The sisters forced me to eat a certain book—I could not see the title—but it was about the amoral worship of beauty and force. ‘Nazism for the Iron Age,’ I think they called it.

Devouring the book, which was sweet in my mouth but bitter in my stomach, made me afraid. This was a lucid dream, and I knew that eating books in dreams is an omen of doom.

‘I can’t die now!’ I shouted enigmatically in the dream. ‘I want to be the first into the future!’

One More Crime
I awoke suddenly, and I noticed the door of my cage was open. One of the monsters—the same transhuman who had raped me and degraded me and kept me prisoner—was standing over me. In his powerful jaws, some mutilated prey—I think it was a human baby—was writhing in agony.

The little victim reached out to me—strangely, in this hot place, his tiny hands seemed almost blue with cold—but I could not help him.

Before I could act, the monster crushed the baby’s head between his teeth—as easily as a man would crush a grape— and sucked out the contents.
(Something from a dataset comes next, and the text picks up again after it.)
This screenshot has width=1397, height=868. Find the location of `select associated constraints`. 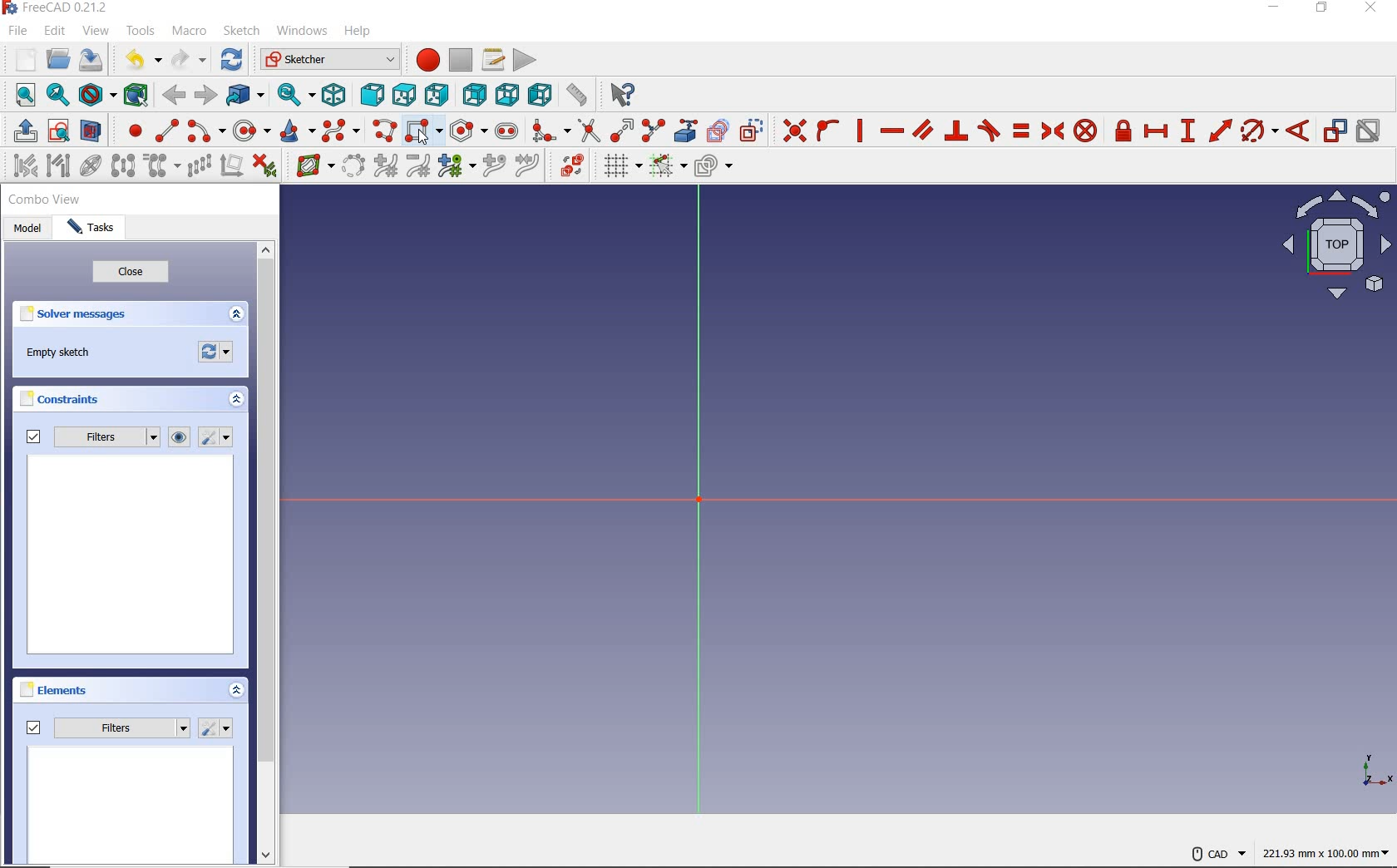

select associated constraints is located at coordinates (19, 166).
The child shrieked—his white bones splintered—and his nose filled with blood.
Averting my eyes from the horror, I saw fragments of a tiny skull—scattered like flowers on the ground.
I was reminded of a sacred cauldron—a holy grail that had been shattered.
Ancient words—harsh incantations from a dead language— spontaneously fell from my lips.
‘Jubela, Jubelo, Jubelum,’ I whispered. ‘Head, throat, and heart, I will avenge you, little one.’

Mysterious Words
Casually throwing the remains of his victim aside—only the baby’s skeleton and liver remained—the beast seized me with his powerful hands and dragged me from my cage. He was so close I choked on his putrid breath.

As the monster stared into my eyes—a direct gaze that threatened death—he began to utter noise with his mouth. Resembling glossolalian gibberish, I still remember the sounds clearly.
‘Nuk Pu Nuk,’ he said slowly. ‘Nuk Pu Nuk.’

His speech shocked me, for although these monsters are orally fixated creatures who satisfy virtually all their needs via the mouth—they express aggression by biting and pleasure by sucking—they typically communicate telepathically.

‘Nuk Pu Nuk,’ he repeated, this time with greater force.

I have always believed in the power of words—all masters of psychological warfare are skillful verbal terrorists—and I knew the beast was trying to terrify me.

‘Nuk Pu Nuk,’ said the beast. ‘Nuk Pu Nuk.’
Staring back into his eyes, I tried to steel my will. In my mouth, however, I could taste the fear.